Il y a un peu plus de deux mois, nous étions invités avec tous les peuples du monde à célébrer le 70e anniversaire de la Déclaration universelle des droits de l’homme. Au milieu de tant de remous du présent, l’événement de la signature de cette déclaration universelle le 10 décembre 1948 est passé presque inaperçu. Et pourtant, lorsque tout désormais s’inscrit dans le cadre de la mondialisation avec ses espoirs et ses menaces, plus que par le passé ce texte de portée mondiale mérite d’être relu et médité. En effet sa visée est la mise en œuvre de « l’idéal commun à atteindre par tous les peuples et toutes les nations » (préambule).

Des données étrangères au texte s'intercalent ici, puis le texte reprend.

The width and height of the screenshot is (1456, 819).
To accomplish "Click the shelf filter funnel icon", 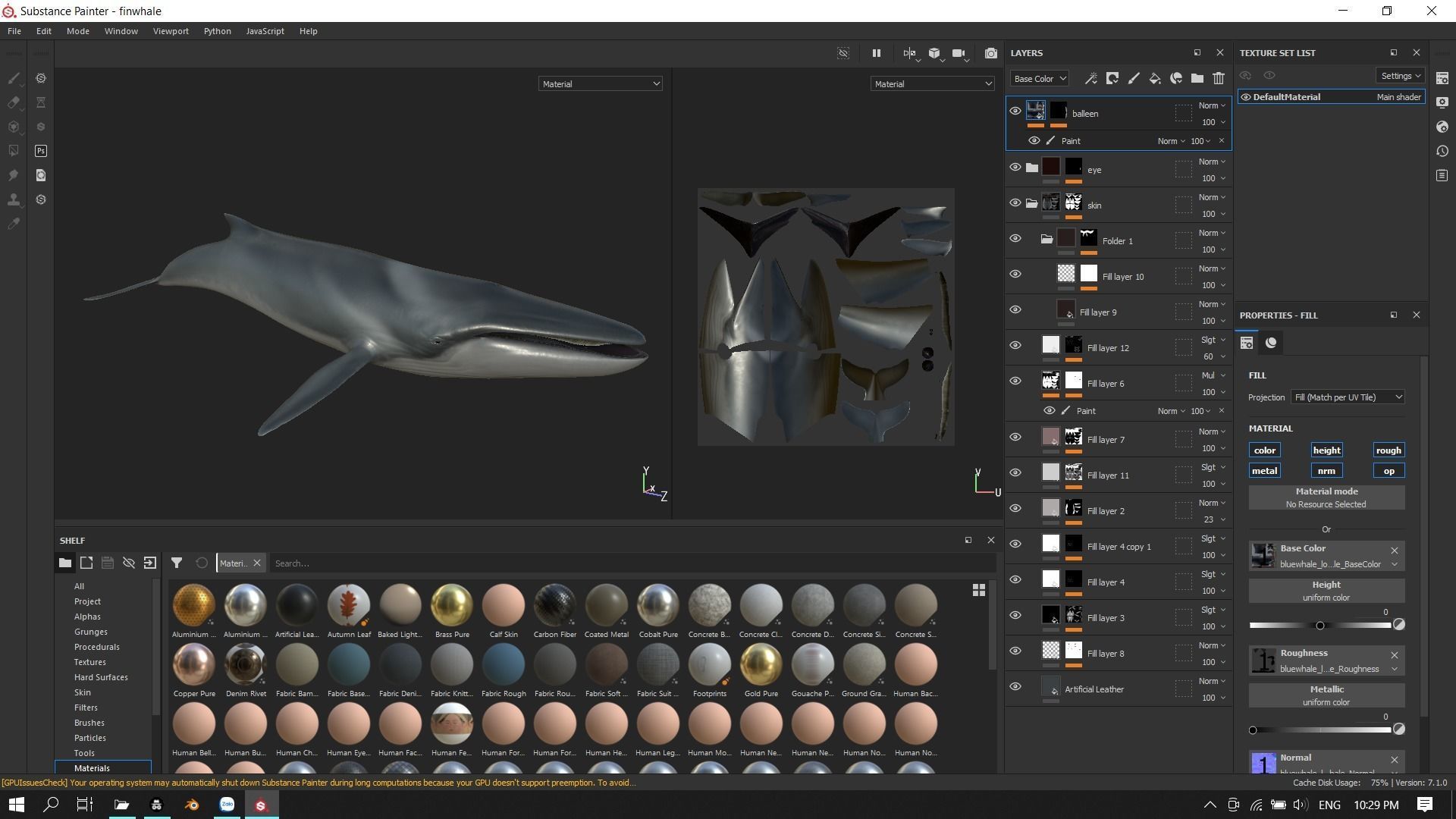I will (x=176, y=563).
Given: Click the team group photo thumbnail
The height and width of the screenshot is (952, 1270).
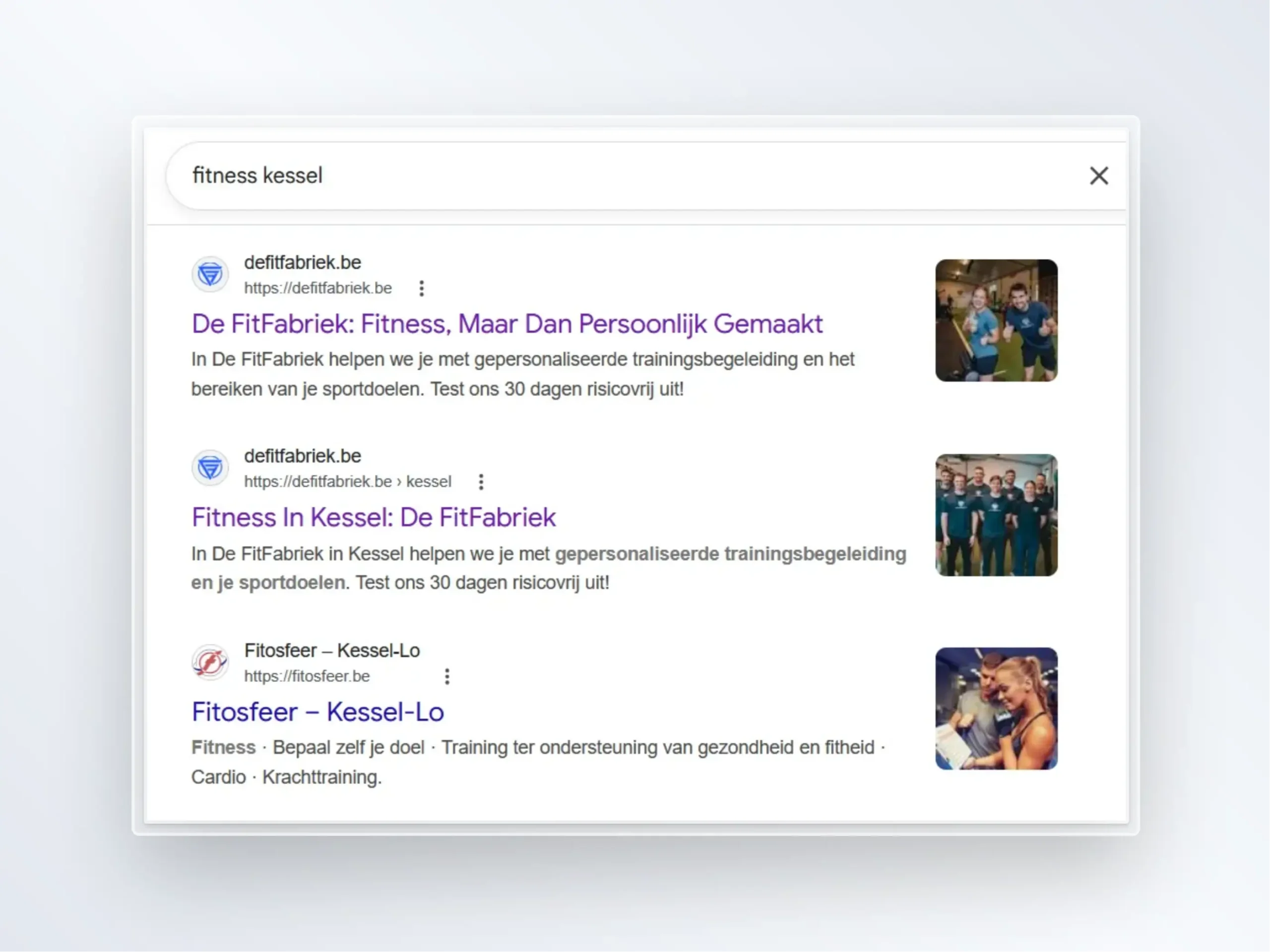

La « conscience de l’humanité »

La guerre de 1939-1945 avait donné lieu, dans notre monde « civilisé », à un tel déferlement de barbarie qu’il fallait un véritable réveil de la « conscience de l’humanité ». Y a-t-il ou non une humanité où quiconque est reconnu humain partage avec tous les autres humains la même dignité et les mêmes droits ? Faire exister cette commune humanité réclame des garanties. Ce sont ces garanties que cherchent à formuler les 22 articles de cette déclaration. 

C’est « l’Organisation des Nations Unies » (ONU) récemment mise en place qui, à ce moment historique du monde contemporain, assume la responsabilité de l’élaboration de ce texte et de sa mise en application. 

Toutes les nations n’y ont pas apposé leur signature. Étant donné le mode de rédaction de cette déclaration, l’une des raisons invoquées pour le refus d’engagement a été son origine et son esprit jugés trop liés aux idées des pays occidentaux. L’Afrique et l’Asie dans l’ensemble ne s’y sont pas reconnus. C’était en 1948. Des évolutions positives ont pu être notées depuis lors, mais hélas aussi des violations flagrantes par rapport aux engagements initiaux.

Le fondement

Un terme peut être retenu : la dignité humaine. Le préambule parle de « la dignité inhérente à tous les membres de la famille humaine ». Aujourd’hui encore, comment trouverions-nous un équivalent de ce trait fondamental ? Cela ne veut pas dire que, lorsque se présentent des problèmes aigus et souvent inédits, il soit facile de se trouver d’accord sur le contenu de cette dignité humaine et de ses exigences concrètes. 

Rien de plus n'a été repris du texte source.